Artist: Vince DiCola, et al
Title: The Transformer The Movie: Original Motion Picture Soundtrack
Genre: kid-friendly synth-metal
This is one of the first tapes I remember owning, although I don't know how I ended up with it. I suspect one of my parents saw it and picked it up because they knew how much I enjoyed the property. I had a birthday party where all six (!) of the Constructicons were used to decorate my cake. So this is one I listened to a lot. And, much like the movie it's attached to, it's way better than it has any right to be. The Transformers: The Movie was supposed to be a cynical cash-grab, in which the older lines of toys were wiped out an a new generation of toy characters were introduced. It never occurred to the muckety-mucks at Hasbro that grade-school kids would think of these robots as characters. Ergo, a huge number of the children in my cohort at the age of six or seven experienced this movie as their introduction to dramatic tragedy. This is a movie in which the most recognizable hero of the franchise dies in Act I. It's a war movie in which the generals are killed early and the boots-on-the-ground troops are suddenly rudderless and flailing. It's a cat-and-mouse movie where the good guys spend 90% of the run-time being chased. It pulls zero punches, and once we got over the initial trauma of it, my generation kind of fell in love with it.
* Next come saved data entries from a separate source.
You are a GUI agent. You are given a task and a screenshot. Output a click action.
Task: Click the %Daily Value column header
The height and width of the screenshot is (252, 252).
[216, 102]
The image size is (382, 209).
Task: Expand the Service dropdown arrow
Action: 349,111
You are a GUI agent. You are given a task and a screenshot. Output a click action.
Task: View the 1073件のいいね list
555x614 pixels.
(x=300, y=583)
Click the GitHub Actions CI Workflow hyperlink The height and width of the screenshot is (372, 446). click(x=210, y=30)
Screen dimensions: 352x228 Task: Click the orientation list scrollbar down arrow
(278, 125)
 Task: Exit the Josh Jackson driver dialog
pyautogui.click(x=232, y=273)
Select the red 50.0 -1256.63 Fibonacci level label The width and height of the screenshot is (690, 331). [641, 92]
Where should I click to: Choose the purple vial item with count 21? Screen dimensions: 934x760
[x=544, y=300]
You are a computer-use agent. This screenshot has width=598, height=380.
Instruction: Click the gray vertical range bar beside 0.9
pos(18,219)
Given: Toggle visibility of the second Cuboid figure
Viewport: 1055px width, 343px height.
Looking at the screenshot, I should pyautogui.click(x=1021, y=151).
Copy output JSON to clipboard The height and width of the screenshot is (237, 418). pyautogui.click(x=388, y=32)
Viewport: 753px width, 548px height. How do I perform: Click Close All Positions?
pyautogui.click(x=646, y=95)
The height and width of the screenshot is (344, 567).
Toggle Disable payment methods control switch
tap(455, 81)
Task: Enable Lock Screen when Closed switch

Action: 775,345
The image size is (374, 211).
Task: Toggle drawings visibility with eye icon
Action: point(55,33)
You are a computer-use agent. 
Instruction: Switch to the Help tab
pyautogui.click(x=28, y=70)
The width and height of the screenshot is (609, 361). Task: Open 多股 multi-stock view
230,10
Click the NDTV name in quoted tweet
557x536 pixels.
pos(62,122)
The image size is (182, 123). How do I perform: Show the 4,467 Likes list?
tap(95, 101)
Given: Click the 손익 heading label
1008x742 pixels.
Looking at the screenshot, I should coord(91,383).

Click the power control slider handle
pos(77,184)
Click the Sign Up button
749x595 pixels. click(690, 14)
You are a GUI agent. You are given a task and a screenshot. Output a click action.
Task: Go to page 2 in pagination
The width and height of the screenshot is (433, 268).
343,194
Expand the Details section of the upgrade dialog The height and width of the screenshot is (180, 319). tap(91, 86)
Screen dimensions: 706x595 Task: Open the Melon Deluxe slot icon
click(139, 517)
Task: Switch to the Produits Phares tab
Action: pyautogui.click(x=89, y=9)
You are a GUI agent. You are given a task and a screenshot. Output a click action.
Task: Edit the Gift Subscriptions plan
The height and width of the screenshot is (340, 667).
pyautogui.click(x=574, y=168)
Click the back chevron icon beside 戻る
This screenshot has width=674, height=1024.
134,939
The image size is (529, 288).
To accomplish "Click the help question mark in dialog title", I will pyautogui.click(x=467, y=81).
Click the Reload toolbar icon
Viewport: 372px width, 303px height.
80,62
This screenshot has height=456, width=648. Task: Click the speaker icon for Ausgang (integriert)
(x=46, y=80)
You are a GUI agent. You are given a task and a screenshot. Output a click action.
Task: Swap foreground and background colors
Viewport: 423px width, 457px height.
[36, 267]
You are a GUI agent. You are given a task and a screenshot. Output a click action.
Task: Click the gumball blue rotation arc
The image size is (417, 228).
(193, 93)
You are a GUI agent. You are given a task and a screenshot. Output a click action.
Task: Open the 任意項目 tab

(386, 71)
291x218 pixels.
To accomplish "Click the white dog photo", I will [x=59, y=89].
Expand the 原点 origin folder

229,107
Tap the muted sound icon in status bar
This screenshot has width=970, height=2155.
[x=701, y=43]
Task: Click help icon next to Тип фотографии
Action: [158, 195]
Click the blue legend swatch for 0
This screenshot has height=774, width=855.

In keeping with the movie's aesthetic of "kids stuff, but more grown up," the soundtrack goes for heavy metal textures, albeit in a very mid-80s kind of way. Stan Bush does the poppier stuff with The Touch, the opening track and the best remembered, and Dare, which is a much better song. Both of them hew fairly close to the sound of Vince DiCola's score, which is synth-driven but tinged with metal guitar work. There are four tracks that are more standard hair-metal: N.R.G.'s Instruments Of Destruction, Lion's cover of the Transformers Theme, and Spectre General's Hunger, and Nothin's Gonna Stand In Our Way. And to give you an idea of how sanitized this music is for children, Spectre General is actually the Canadian band Kick Axe, which was considered too racy for this soundtrack. The last track on the tape, and also one of the singles from the album, is "Weird Al" Yankovic's Devo tribute Dare To Be Stupid. So yes, this album was my introduction to Weird Al. And we all know how that worked out. That plays during and after the battle against the Junkions, who were all voiced by Eric Idle and only spoke in phrases they'd heard on TV.
I reiterate, it's bizarre how well this movie still holds up.
Three of Vince DiCola's music cues from the score appeared on the initial release of the soundtrack, and another three got tacked onto the end for more recent releases. Even as a child, I found those instrumental tracks highly listenable, which is saying something, and since he's the dominant artist, the album feels much more like it belongs to him than any of the other contributors. Stan Bush notwithstanding, I suppose.
Further Listening: Who can forget Mark Wahlberg's take on The Touch from Boogie Nights? I also highly recommend Movie Bob's Really That Good video essay for the film.